▸ Given instruction:
Reproduce the passage below about the 1931 film Murder by the Clock word for word, from its first sentence to its last.

▸ Passage given:

But if there was a bona fide horror film in the genre-transitioning months between the Lugosi and Karloff splashes, it was Paramount’s Murder by the Clock. It boasted two kinds of menaces — the alluring, soul-sucking exotic of Dracula and the lumbering, unthinking killer of Frankenstein – even if, within Clock, they weren’t the same character (or gender). This film had its own potential breakout Hollywood villain – praised, as were Bela and Boris, as a thespic chameleon, but who had no desire to be typecast. This explains why many Monster Kids might hear the name “Irving Pichel” and ask, “Who?”

Scarcely seen now (although perhaps not impervious to Google search), Murder by the Clock premiered in July 1931. It is a tale of a man murdered twice (!) within the space of a few hours in a spooky mansion that houses a half-witted, cackling, violence-fixated brute (Pichel) and his stern mother (Blanche Friderici), whose morbid fear of being buried alive has motivated her to install a creepy, foghorn-like alarm in the family mausoleum. (A Los Angeles Times reviewer described the gizmo as having “the most distressing sound of all time.”)

As an entertainment property, Murder by the Clock was hardly unknown, for Paramount had bought and adapted the eponymous 1929 mystery novel by popular whodunit scribe Rufus King. King was best known for his series of stories involving Lieutenant Valcour, a crime-solver in the Philo Vance vein. The studio’s mixing of plot elements with Dangerously Yours, a novel by Charles Beahan, resulted in Valcour (played cynically by William “Stage” Boyd) investigating strange doings pertaining to the Endicott family. Valcour is seduced by Laura Endicott (Lilyan Tashman), the greedy, unfaithful wife of an alcoholic cousin (Walter McGrail) to the mentally deficient Philip Endicott.

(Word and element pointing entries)
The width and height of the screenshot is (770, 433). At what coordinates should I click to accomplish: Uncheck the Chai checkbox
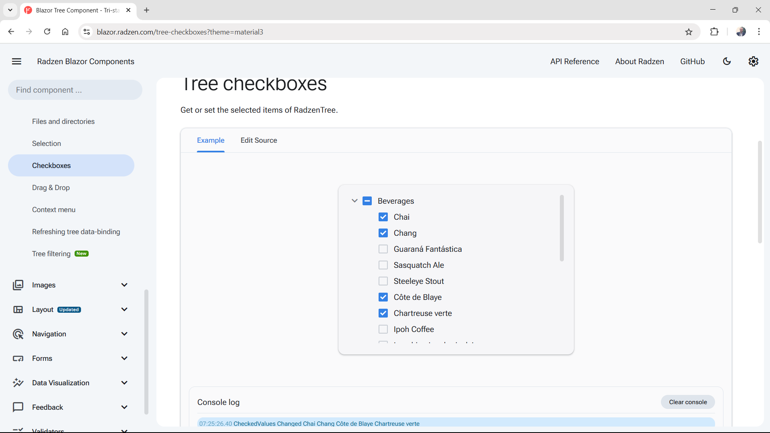click(383, 217)

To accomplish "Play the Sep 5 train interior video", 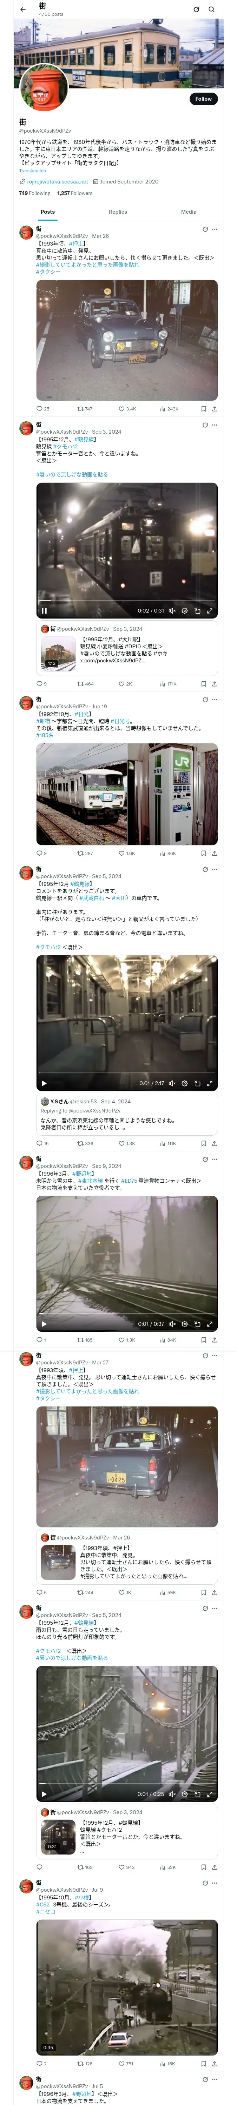I will 44,1084.
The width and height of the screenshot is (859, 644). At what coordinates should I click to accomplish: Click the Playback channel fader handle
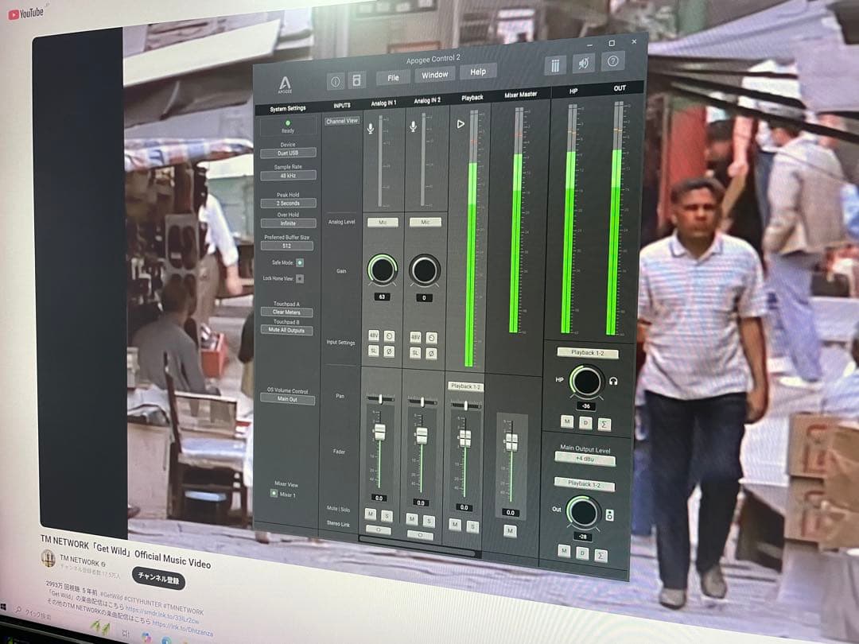[x=464, y=439]
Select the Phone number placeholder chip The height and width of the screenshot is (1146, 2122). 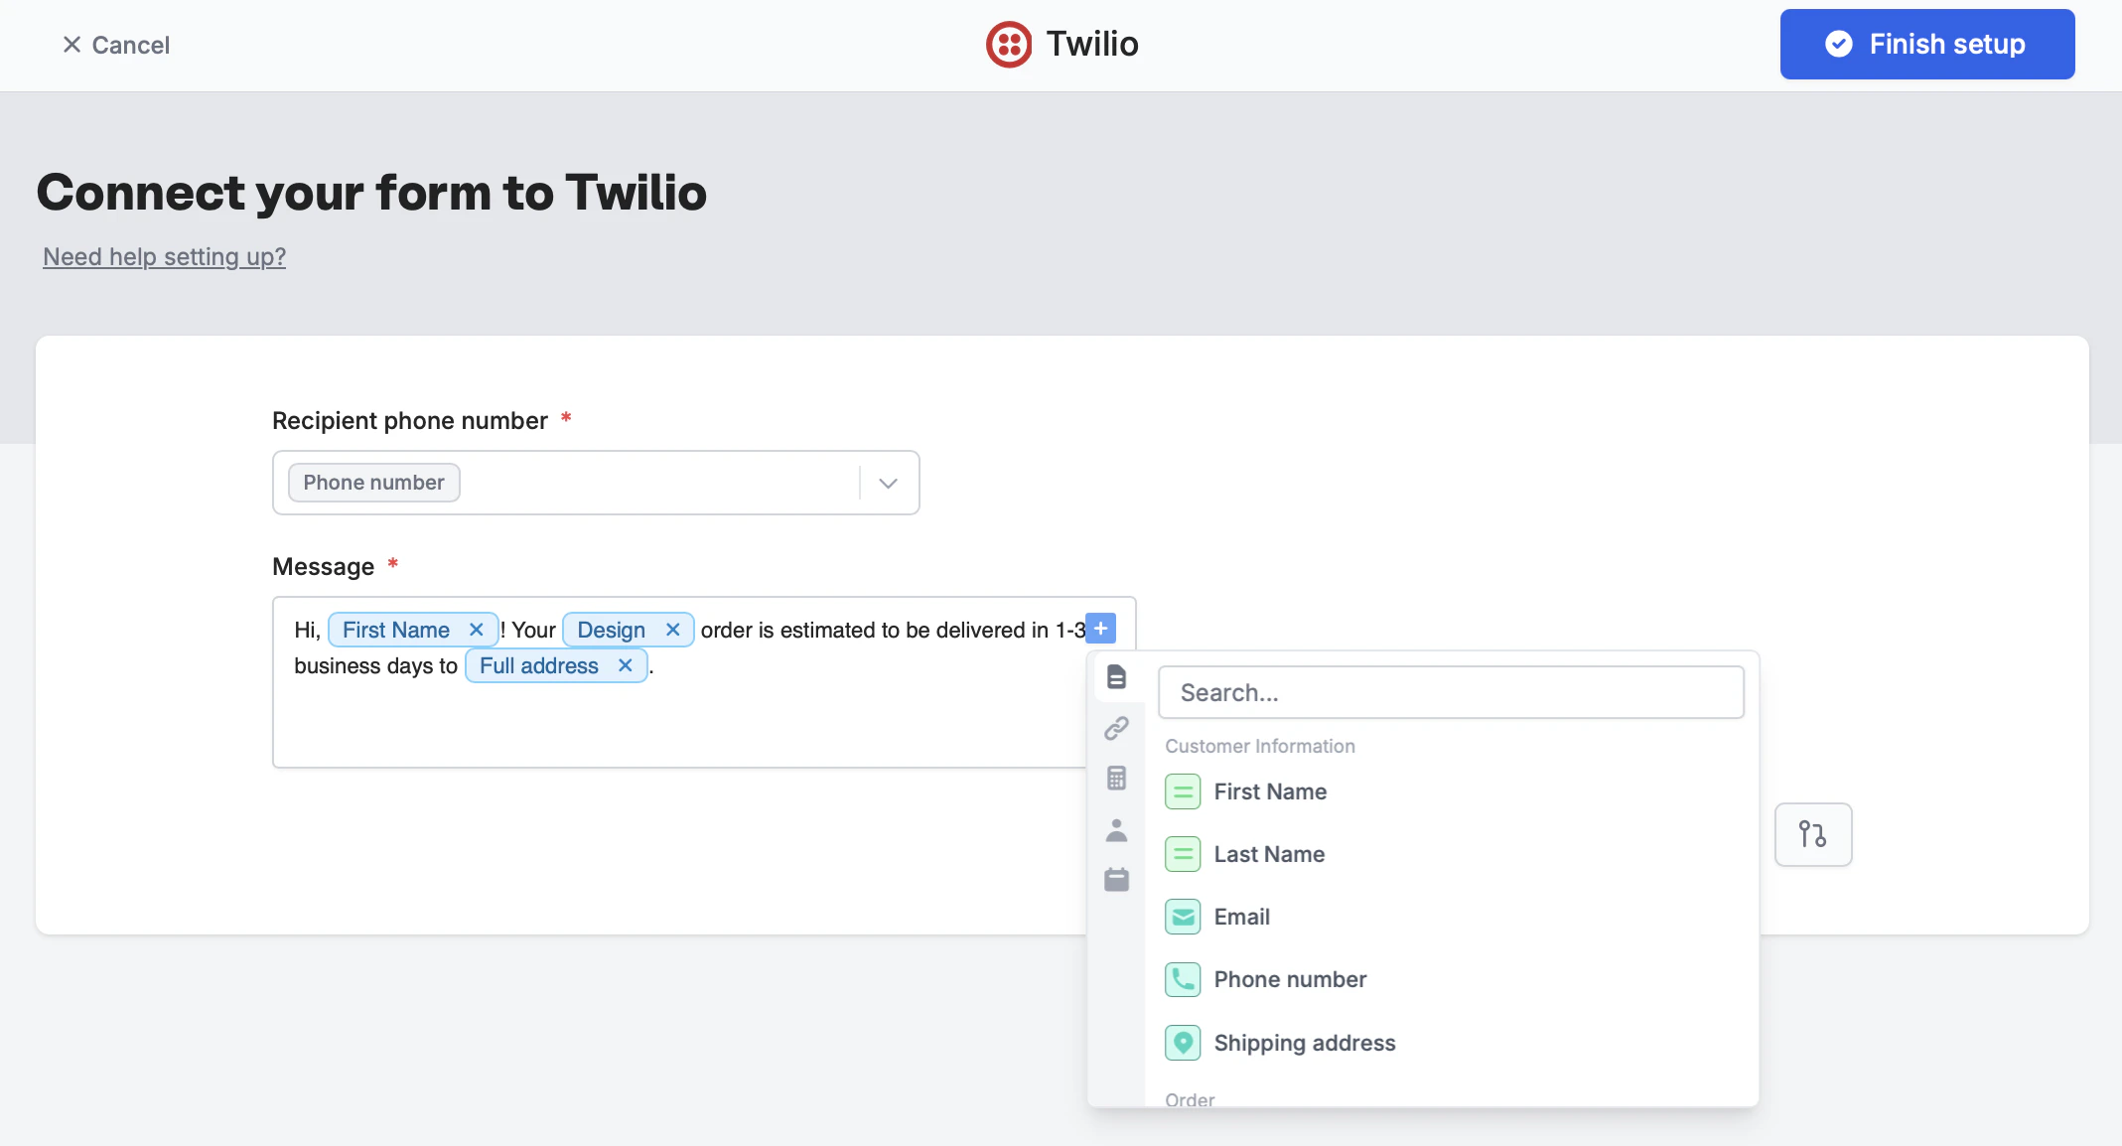(x=373, y=482)
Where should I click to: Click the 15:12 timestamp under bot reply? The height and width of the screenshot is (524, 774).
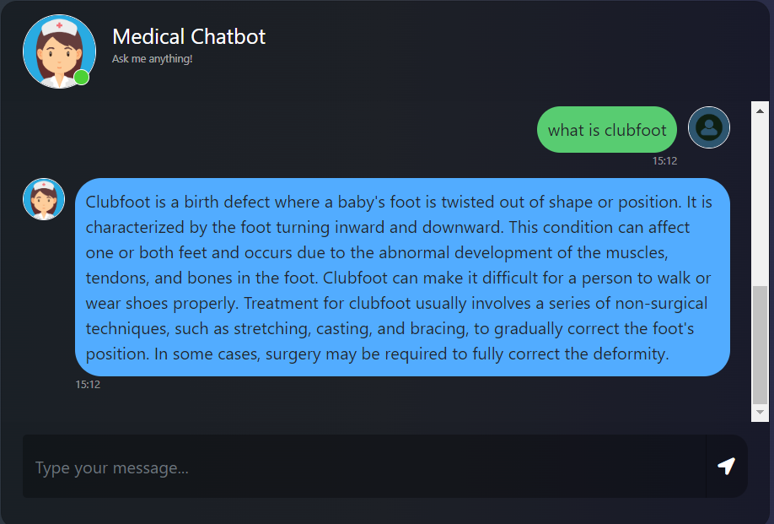click(x=88, y=385)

▸ Complete output:
But if there was a bona fide horror film in the genre-transitioning months between the Lugosi and Karloff splashes, it was Paramount’s Murder by the Clock. It boasted two kinds of menaces — the alluring, soul-sucking exotic of Dracula and the lumbering, unthinking killer of Frankenstein – even if, within Clock, they weren’t the same character (or gender). This film had its own potential breakout Hollywood villain – praised, as were Bela and Boris, as a thespic chameleon, but who had no desire to be typecast. This explains why many Monster Kids might hear the name “Irving Pichel” and ask, “Who?”

Scarcely seen now (although perhaps not impervious to Google search), Murder by the Clock premiered in July 1931. It is a tale of a man murdered twice (!) within the space of a few hours in a spooky mansion that houses a half-witted, cackling, violence-fixated brute (Pichel) and his stern mother (Blanche Friderici), whose morbid fear of being buried alive has motivated her to install a creepy, foghorn-like alarm in the family mausoleum. (A Los Angeles Times reviewer described the gizmo as having “the most distressing sound of all time.”)

As an entertainment property, Murder by the Clock was hardly unknown, for Paramount had bought and adapted the eponymous 1929 mystery novel by popular whodunit scribe Rufus King. King was best known for his series of stories involving Lieutenant Valcour, a crime-solver in the Philo Vance vein. The studio’s mixing of plot elements with Dangerously Yours, a novel by Charles Beahan, resulted in Valcour (played cynically by William “Stage” Boyd) investigating strange doings pertaining to the Endicott family. Valcour is seduced by Laura Endicott (Lilyan Tashman), the greedy, unfaithful wife of an alcoholic cousin (Walter McGrail) to the mentally deficient Philip Endicott.